Materials and Methods
Cell Culture and Chemicals.
SM [bis-(2-chloroethyl) sulfide; >98% pure] was obtained from the U.S. Army Edgewood Chemical Biologic Center (Aberdeen Proving Ground, MD). Frozen-stock NHBE cells and their growth media (basal cell growth medium [BEBM]) were obtained from Lonza (Walkersville, MD). NHBE cells were maintained in serum-free growth media supplemented with bovine pituitary extract, human epidermal growth factor, hydrocortisone, epinephrine, transferrin, insulin, and retinoic acid. Cells were subcultured or used before they reached 80% confluence and up to the third passage. All other chemicals were from Sigma-Aldrich (St. Louis, MO) and were of highest purity available.
SM Exposure of Cells.
Cells were exposed to SM as described previously (Ray et al., 1995). Cells were grown to ~80% confluence (visual assessment) and then exposed to SM diluted in BEBM to a final concentration of 300 µM. A concentration of 100–300 µM is considered to be the in vitro equivalent of a vesicating SM concentration in vivo in an animal model. SM undergoes rapid hydrolysis in aqueous solution and was, therefore, diluted in growth media immediately before use. Briefly, a formulation consisting of 5 µl of a neat SM oily globule frozen in 10 ml of cell-growth medium was thawed by warming to room temperature and vortexed at top speed for 1 minute to solubilize the SM in the medium and produce a 4-mM stock solution. The stock solution was then added to the cell-culture medium in flasks or multiwell plates for the indicated SM concentration, and media were not changed until cells were harvested after indicated times for further experimental steps and analyses.

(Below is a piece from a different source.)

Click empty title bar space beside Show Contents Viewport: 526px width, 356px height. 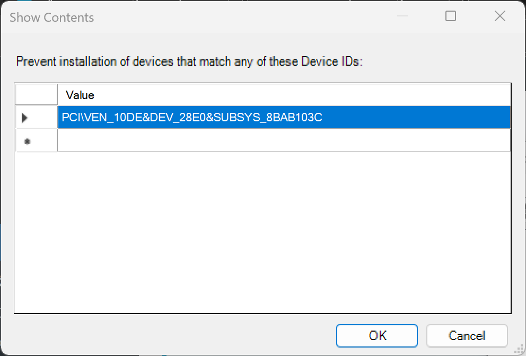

siRNA Constructs and Transfection.
siRNA was obtained from Ambion (Austin, TX). The sequences were sense 5′-GCGUAUGACACAUUGAUUAtt-3′ and antisense 5′-UAACAAUGUGUCAUACGCtt-3′. All siRNA constructs were dissolved in nuclease-free water that was supplied by the manufacturer. The day of the transfection, cells were approximately at 50% confluence. Cell-culture medium was aspirated and replaced with fresh BEBM. Next, siRNA was suspended in 1.5 ml of BEBM without growth supplements for 5 minutes, then FuGENE HD (Roche, Indianapolis, IN) was added in a 6:2 ratio (microliters of FuGENE HD:micrograms of siRNA) for 15 minutes. The siRNA:FuGENE HD complex was then added to NHBE cells within 15 minutes. Cells were transfected and 48 hours later, the media were exchanged for fresh BEBM prior to SM or the FasR CH11 exposure.
Caspase-3 activation and sequential activity was measured by a Caspase-Glo 3/7 assay from Promega (Madison, WI). Caspase-Glo 3/7 assay is a homogeneous, luminescent assay that measures caspase-3 and -7 activity by measuring the luminescence generated due to the cleavage of a luminogenic substrate containing a DEVD sequence; following this cleavage, a substrate for luciferase (amino-luciferin) is released. Caspase-Glo 3/7 assay was performed according to the manufacturer’s instructions. Briefly, Caspase-Glo reagent mixture was added in a 1:1 ratio in BEBM. Approximately 1 hour following Caspase-Glo reagent addition to the cells, caspase activity was measured with a SpectraMax Gemini EM (MDS Analytical Technologies, Toronto, ON, Canada).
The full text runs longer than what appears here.